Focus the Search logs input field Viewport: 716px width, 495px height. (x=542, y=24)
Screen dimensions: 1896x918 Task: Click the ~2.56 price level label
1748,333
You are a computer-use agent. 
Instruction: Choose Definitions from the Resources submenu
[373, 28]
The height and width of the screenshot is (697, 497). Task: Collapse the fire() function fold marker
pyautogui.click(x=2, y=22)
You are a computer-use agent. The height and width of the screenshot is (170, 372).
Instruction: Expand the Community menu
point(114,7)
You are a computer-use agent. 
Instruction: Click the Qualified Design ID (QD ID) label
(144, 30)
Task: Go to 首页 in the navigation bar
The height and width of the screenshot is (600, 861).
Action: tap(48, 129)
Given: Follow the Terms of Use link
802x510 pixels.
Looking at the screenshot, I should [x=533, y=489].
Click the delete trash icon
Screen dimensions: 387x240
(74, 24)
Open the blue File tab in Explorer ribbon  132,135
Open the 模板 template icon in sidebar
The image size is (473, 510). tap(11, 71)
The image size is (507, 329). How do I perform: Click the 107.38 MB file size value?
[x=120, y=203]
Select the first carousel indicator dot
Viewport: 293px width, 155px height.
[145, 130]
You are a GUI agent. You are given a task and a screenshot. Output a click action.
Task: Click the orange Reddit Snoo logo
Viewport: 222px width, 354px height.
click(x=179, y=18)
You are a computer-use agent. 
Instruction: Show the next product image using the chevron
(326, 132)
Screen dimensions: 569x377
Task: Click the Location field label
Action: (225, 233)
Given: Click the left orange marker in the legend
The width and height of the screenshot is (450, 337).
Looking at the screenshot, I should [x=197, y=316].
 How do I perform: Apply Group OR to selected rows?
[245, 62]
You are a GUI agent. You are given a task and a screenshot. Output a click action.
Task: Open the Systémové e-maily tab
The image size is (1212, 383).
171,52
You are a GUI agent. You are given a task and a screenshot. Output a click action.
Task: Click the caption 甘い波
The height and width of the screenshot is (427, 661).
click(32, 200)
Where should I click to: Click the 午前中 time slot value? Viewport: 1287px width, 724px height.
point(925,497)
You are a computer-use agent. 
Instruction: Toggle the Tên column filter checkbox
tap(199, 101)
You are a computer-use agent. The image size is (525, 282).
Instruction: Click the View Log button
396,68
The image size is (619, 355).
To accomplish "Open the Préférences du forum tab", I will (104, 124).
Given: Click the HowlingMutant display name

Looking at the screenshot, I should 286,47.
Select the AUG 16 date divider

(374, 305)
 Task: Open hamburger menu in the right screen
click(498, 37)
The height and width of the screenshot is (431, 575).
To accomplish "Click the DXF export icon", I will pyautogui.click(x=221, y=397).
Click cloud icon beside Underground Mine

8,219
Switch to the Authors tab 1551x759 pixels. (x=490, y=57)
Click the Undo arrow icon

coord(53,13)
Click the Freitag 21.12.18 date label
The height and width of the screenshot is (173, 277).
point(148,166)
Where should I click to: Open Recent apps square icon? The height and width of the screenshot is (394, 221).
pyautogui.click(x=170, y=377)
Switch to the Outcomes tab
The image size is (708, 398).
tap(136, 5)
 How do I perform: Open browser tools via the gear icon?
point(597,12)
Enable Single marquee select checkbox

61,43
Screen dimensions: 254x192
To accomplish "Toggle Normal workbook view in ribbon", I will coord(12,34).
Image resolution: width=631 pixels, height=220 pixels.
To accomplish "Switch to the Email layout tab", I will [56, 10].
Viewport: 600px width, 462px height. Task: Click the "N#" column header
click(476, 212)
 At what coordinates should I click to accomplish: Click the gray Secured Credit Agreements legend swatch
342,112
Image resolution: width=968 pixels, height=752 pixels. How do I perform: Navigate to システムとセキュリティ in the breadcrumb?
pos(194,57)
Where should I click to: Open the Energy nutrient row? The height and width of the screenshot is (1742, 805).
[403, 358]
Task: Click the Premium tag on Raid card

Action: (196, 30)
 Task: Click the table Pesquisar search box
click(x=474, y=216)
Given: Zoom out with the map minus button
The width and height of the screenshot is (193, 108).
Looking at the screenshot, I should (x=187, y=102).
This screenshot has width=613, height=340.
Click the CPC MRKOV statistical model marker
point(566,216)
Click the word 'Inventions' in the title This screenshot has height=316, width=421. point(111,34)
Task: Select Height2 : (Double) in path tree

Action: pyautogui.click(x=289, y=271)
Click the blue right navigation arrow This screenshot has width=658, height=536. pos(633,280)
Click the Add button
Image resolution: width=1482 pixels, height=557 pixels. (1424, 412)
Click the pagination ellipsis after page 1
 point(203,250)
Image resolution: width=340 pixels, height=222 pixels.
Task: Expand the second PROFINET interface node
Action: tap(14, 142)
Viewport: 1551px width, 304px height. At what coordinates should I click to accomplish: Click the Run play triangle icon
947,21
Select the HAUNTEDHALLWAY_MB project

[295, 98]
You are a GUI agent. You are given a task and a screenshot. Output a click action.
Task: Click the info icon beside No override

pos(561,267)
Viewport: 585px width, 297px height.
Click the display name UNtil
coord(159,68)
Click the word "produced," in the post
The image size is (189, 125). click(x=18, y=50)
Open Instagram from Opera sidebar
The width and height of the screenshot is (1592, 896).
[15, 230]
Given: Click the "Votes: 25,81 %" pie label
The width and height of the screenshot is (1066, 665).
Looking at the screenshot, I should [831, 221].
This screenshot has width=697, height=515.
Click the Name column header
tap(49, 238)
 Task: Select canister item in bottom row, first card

• _ACTIVITY_
Scan the preceding listing for the string "ribbon" and copy every line where it occurs.

• _RESULT OF THIS TASK_
Open the blue File tab in Explorer ribbon  132,135
To accomplish "Toggle Normal workbook view in ribbon", I will coord(12,34).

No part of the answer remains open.